_Sayfa Alıntısı_
Habertürk
    Takipde Kalın!
      Günlük gelişmeleri takip edebilmek için habertürk uygulamasını indirin

        MARGARET Thatcher, sizlere ömür...

        Tuhaftır; önceki akşam ölüm haberinin duyulmasının hemen ardından bizde yapılan yorumlardan bazılarında İngiltere'nin sabık başbakanı için veryansın ediliyordu.

        Yabancı bir memleketin siyasetçisini sevebilir yahut sevmeyebilirsiniz, size kalmıştır... Ama bu işi nefret seviyesine getirmenin, meselâ bizdeki dar bir çevrenin Thatcher'ın ardından iki günden buyana "kan emici diktatör", "işçi katili" yahut "emperyalist cadı" gibisinden sıfatlar kullanmalarının sebebi ne ola ki?

        Göçüp giden hatun bizim değil, başka bir memleketin siyasetçisidir, politikasını beğenmediğiniz takdirde eleştirmek de hakkınızdır... Ama, İngiltere'nin seneler önceki başbakanının ardından o kişi sanki Türkiye'yi perişan etmiş yerli bir politikacı imişçesine ölümünü "Gitti, kurtulduk!" çizgisine getirmenin hikmeti ne ola ki?

        Şimdi, birilerinin ardından bu kadar veryansın ettikleri ve bundan otuz sene önceki dış haberler muhabirliğim günlerinde söylediği her sözü dikkatle dinlemeye ve hemen her hareketini de yakından takip etmeye mecbur olduğum Margaret Thatcher'ı kendi açımdan anlatayım:

        LİDERLER MUKAYESESİ

        Dünyanın etkili ve karizmatik son liderlerinden idi! 1980'ler öncesinde her bakımdan perişan düşmüş İngiltere o yıllardan sonra bir parça da olsa ayağa kalkabildi ise, bunu önceki gece vefat eden bu hırçın, inatçı ve dediğim dedik kadın sayesinde yapabilmiştir...

_Hedefler_
**a.** Thatcher yazısına göre dar bir çevrenin Thatcher için kullandığı, tırnak içinde verilen sıfatların hepsini sıralayın.
**b.** Thatcher yazısını son cümlesinden itibaren devam ettirin.
Bundan sonraki satırların Thatcher yazısıyla bir ilgisi yoktur.

_Verilen Bilgiler_
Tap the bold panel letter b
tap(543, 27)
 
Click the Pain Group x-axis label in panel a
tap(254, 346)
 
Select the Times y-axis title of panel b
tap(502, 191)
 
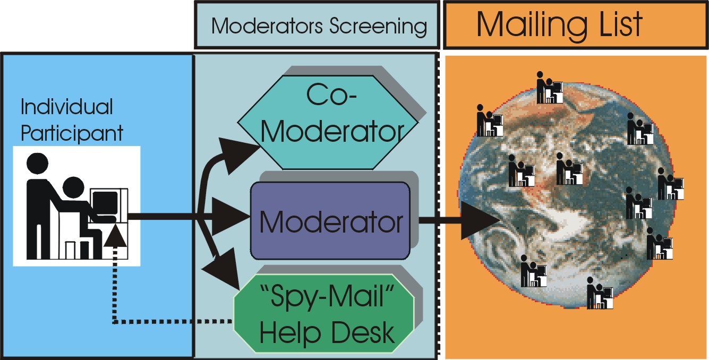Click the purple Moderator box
[330, 220]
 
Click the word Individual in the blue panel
[67, 107]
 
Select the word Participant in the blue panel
[72, 133]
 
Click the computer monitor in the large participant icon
[104, 203]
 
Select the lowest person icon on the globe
[599, 293]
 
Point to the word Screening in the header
[378, 25]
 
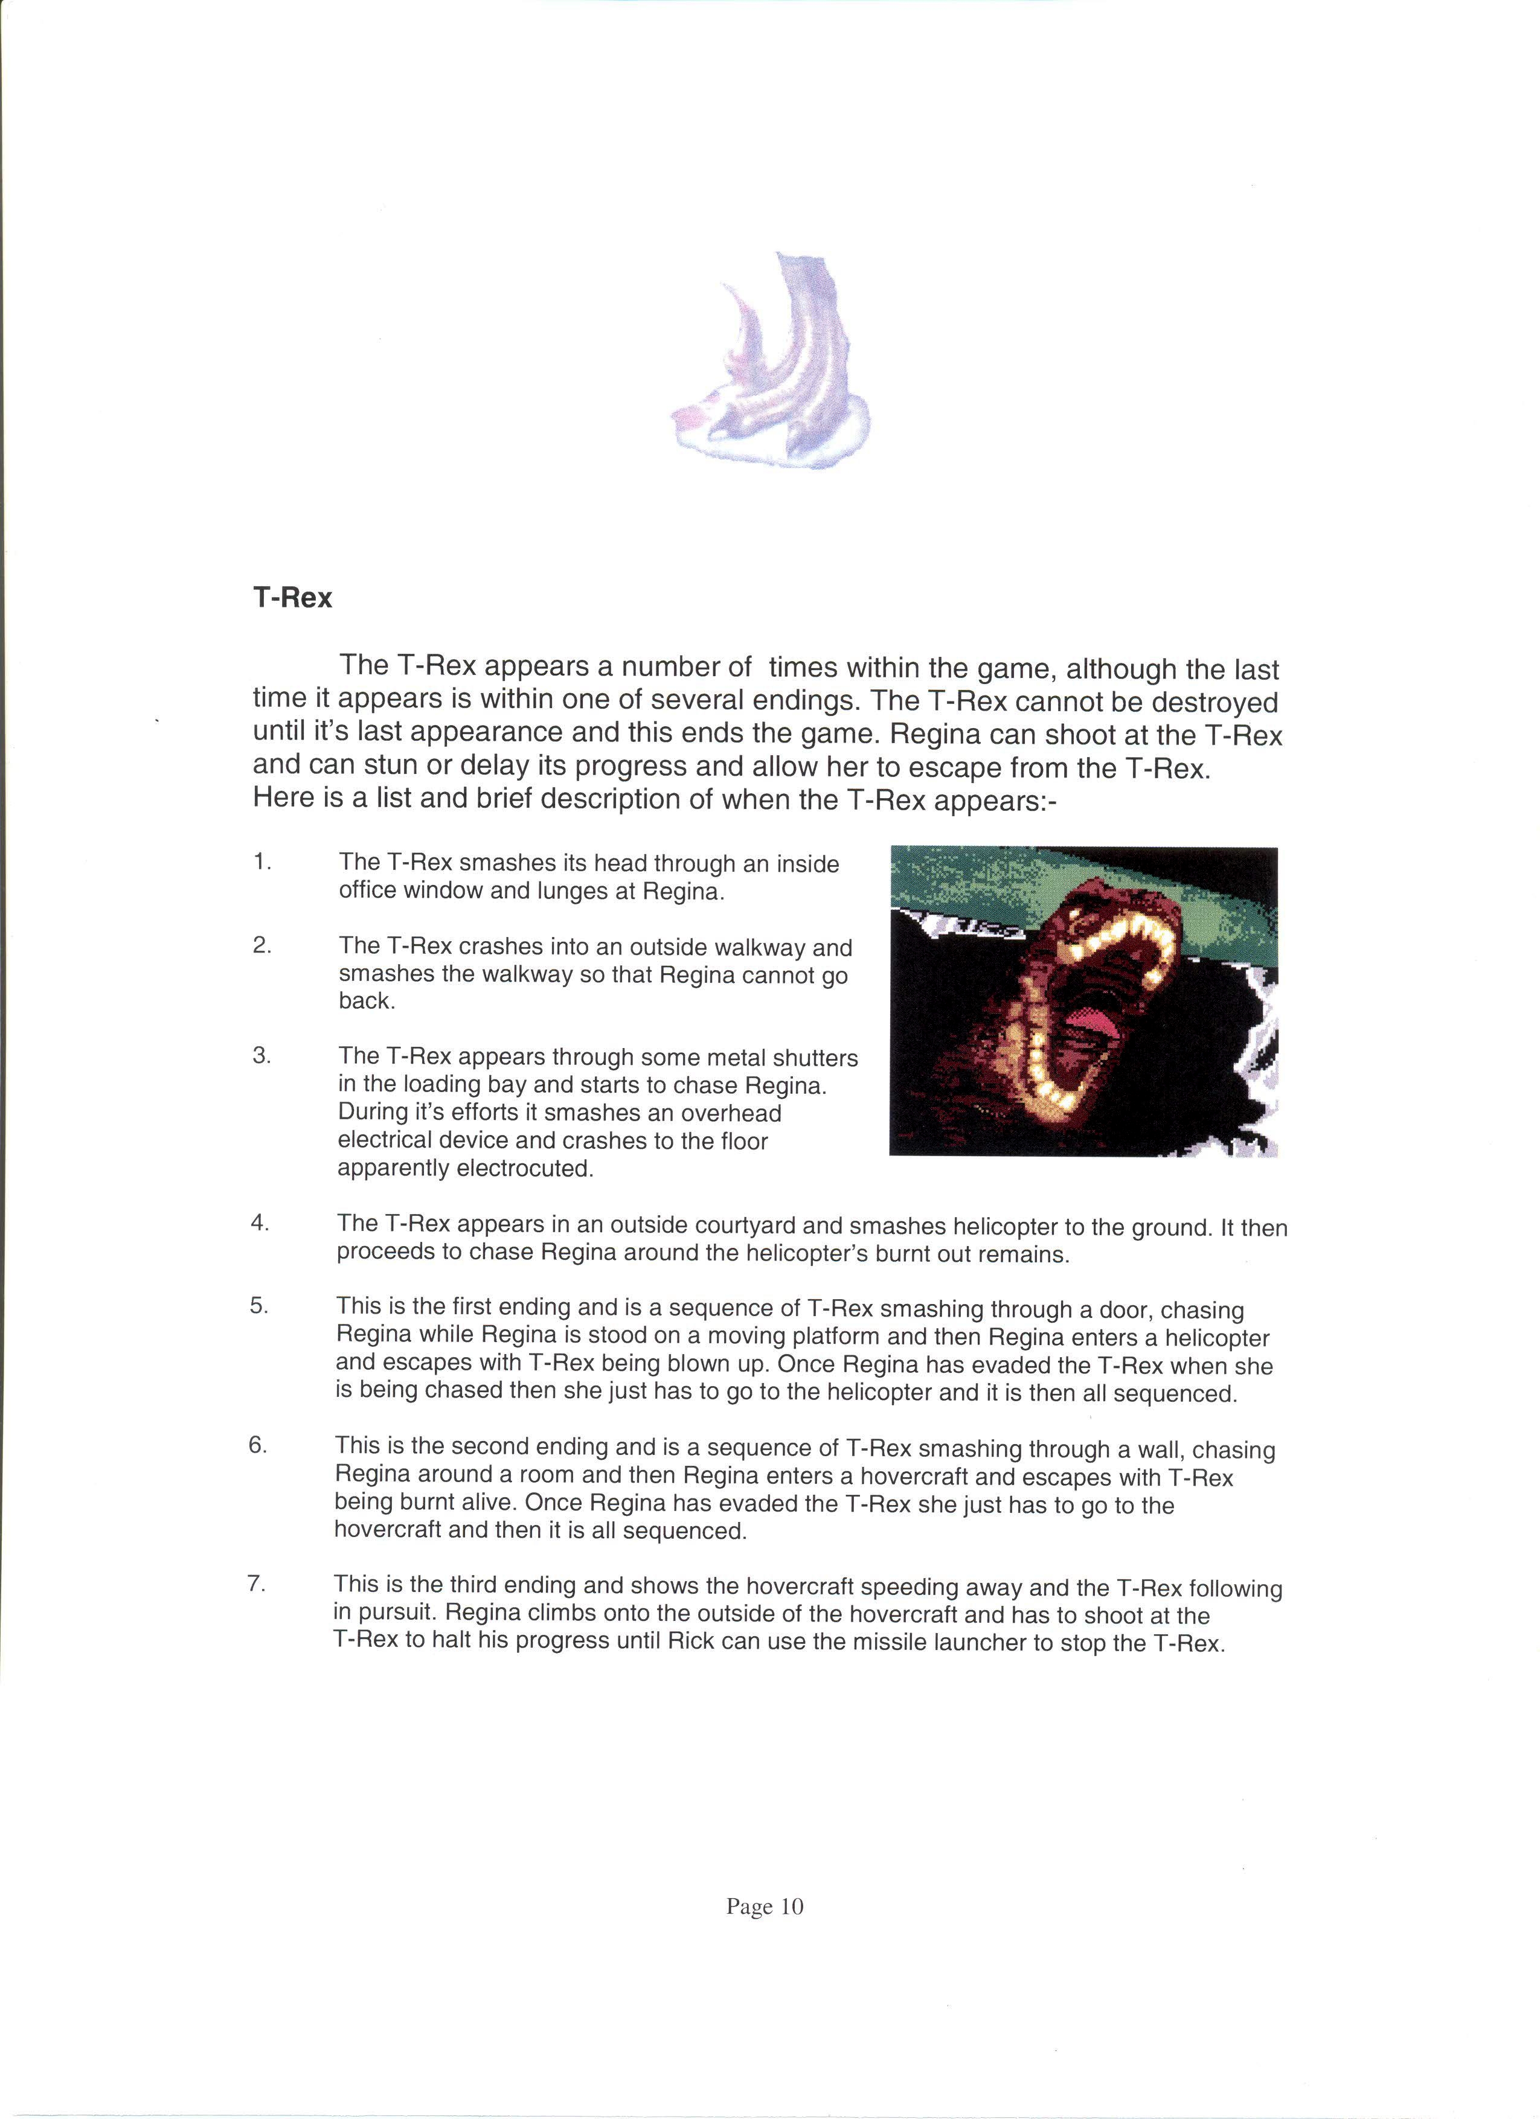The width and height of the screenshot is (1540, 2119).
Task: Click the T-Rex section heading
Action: click(292, 597)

_Alıştırmanın Cevapları_
**a.** "kan emici diktatör", "işçi katili", "emperyalist cadı"

**b.**
        Önce o senelerin dünya liderlerini, Amerika'nın Reagan'ını, Fransa'nın Mitterrand'ını, İngiltere'nin Thatcher'ını, Sovyetler'in Gorbaçov'unu, Hindistan'ın Indira Gandi'sini hatırlayın ve ardından da şimdi onların koltuğunda bulunan zamanımızın liderlerini düşünün: Obama, Sarkozy ve Hollande, sonra da İngiltere ile Hindistan'ın isimlerini hatırlamakta zorlanacağınız başbakanları... Güç ve karizmatik etki bakımından bugün öncekiler ile yarışabilecek tek bir ismin bulunduğunu görürsünüz: Rusya'nın Putin'ini...

        Listeye baktığınızda zaten farketmişsinizdir; Batı dünyasında eski zamanların güçlü liderleri artık yok! Tuhaftır ama, bundan 30 sene öncesinin devlet adamları ayarında lider çıkartamıyorlar.. Fransızlar'ın içerisinde alay niyeti bulunsa da hayranlıklarını ifade etmek için "Tanrı" sıfatı ile bahsettikleri Mitterrand ile geçen seneye kadar cumhurbaşkanları olan Sarkozy'yi ve onun ardından gelen Hollande'ı mukayese edin... Gençliğinde üçüncü sınıf bir sinema oyuncusu olan ama Amerikan ekonomisini ayağa kaldırıp ülkesini daha büyük bir güç hâline getiren Ronald Reagan ile sonraki senelerin herşeyi yüzüne gözüne bulaştıran acemi başkanı "oğul" Bush'u karşılaştırın ve şayet Thatcher'ın iktidar senelerini hatırlayacak yaşta iseniz, onun iktidar seneleri ile İngiltere de son on-on beş sene içerinde başbakanlık yapan politikacıların dünya siyasetinde vârolmayan etkilerini karşılıklı değerlendirin...

        ÖZAL'A GELEN İLHAM

        Böyle bir mukayese yaptığınız takdirde, "Batı dünyası eskilerin ayarında lider çıkartamıyor" demekle neyi kasdettiğimi gayet iyi farkedeceksiniz...

        Margaret Thatcher, İngiltere'nin bir kesimine büyük zorluklara mâlolmasına rağmen memleketini ayağa kaldıran son dünya liderlerinden biri idi. Uyguladığı ekonomik politikalar bizi de yakından etkilemiş ve Türkiye'de onunla aynı zamanda iktidarda bulunan Turgut Özal, ekonomik reformlarını yapabilmenin ilhamını büyük ölçüde Thatcher'dan almıştı...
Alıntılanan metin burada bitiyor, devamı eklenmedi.